Ce qu'on a coutume d'appeler infection, c'est la corruption qui est de nature à se communiquer ; aussi est-ce le nom que l'on donne aux maladies contagieuses comme la lèpre, la gale, etc. Mais si la corruption du péché originel se communique, c'est, nous l'avons dit, par l'acte de la génération. Par conséquent, ce sont surtout les puissances qui concourent à cet acte que l'on peut dire infectées. Or cet acte est, d'une part, au service de la puissance d'engendrer, en tant qu'elle est ordonnée à la génération. D'autre part, il comporte en lui-même une délectation du toucher, laquelle est l'objet majeur de l'appétit concupiscible. Voilà pourquoi, bien que l'on doive dire que toutes les parties de l'âme ont été corrompues par le péché originel, on dit que les trois qui viennent d'être nommées sont dites spécialement corrompues et infectées.

Solutions

1. Par le côté où il incline aux péchés actuels, le péché originel s'attache principalement à la volonté, nous venons de le dire. Mais par le côté où il se transmet à la descendance, il se rattache de façon toute proche aux puissances en question, et à la volonté de façon éloignée.

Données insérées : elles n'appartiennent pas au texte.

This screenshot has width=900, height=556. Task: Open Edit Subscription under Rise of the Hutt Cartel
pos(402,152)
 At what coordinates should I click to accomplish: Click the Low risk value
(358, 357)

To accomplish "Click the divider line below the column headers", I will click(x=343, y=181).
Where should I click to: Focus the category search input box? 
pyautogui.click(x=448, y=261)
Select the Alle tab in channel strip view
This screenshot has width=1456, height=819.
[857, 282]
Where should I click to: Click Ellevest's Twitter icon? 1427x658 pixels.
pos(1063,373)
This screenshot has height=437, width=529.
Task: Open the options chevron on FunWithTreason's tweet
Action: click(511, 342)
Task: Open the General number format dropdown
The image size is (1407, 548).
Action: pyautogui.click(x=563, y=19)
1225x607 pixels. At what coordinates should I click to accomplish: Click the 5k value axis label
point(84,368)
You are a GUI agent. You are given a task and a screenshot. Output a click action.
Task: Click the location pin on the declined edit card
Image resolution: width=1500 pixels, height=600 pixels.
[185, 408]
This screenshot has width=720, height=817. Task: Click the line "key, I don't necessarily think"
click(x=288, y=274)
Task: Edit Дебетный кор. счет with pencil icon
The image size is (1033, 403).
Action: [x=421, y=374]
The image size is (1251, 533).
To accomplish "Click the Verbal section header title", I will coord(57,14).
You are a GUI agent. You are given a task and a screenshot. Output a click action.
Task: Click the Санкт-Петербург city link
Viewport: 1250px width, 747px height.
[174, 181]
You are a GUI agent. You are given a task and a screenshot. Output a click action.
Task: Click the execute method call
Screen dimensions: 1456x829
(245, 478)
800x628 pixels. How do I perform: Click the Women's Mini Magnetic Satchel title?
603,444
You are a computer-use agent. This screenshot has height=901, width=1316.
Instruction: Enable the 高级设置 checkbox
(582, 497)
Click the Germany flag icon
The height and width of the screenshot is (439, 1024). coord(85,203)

2. L'infection de la faute actuelle n'intéresse que les puissances qui sont mues par la volonté du pécheur. Mais l'infection de la faute originelle ne vient pas de la volonté de celui qui la contracte, elle découle de la nature par la voie même des origines, auxquelles s'emploie la puissance d'engendrer. Voilà pourquoi l'infection du péché originel est dans cette puissance.

3. La vue n'intéresse l'acte de la génération que comme préparation éloignée, dans ce sens qu'elle nous montre l'apparence de ce qui est désirable. Mais la délectation s'achève dans le toucher. C'est pourquoi l'infection originelle est attribuée au toucher plus qu'à la vue.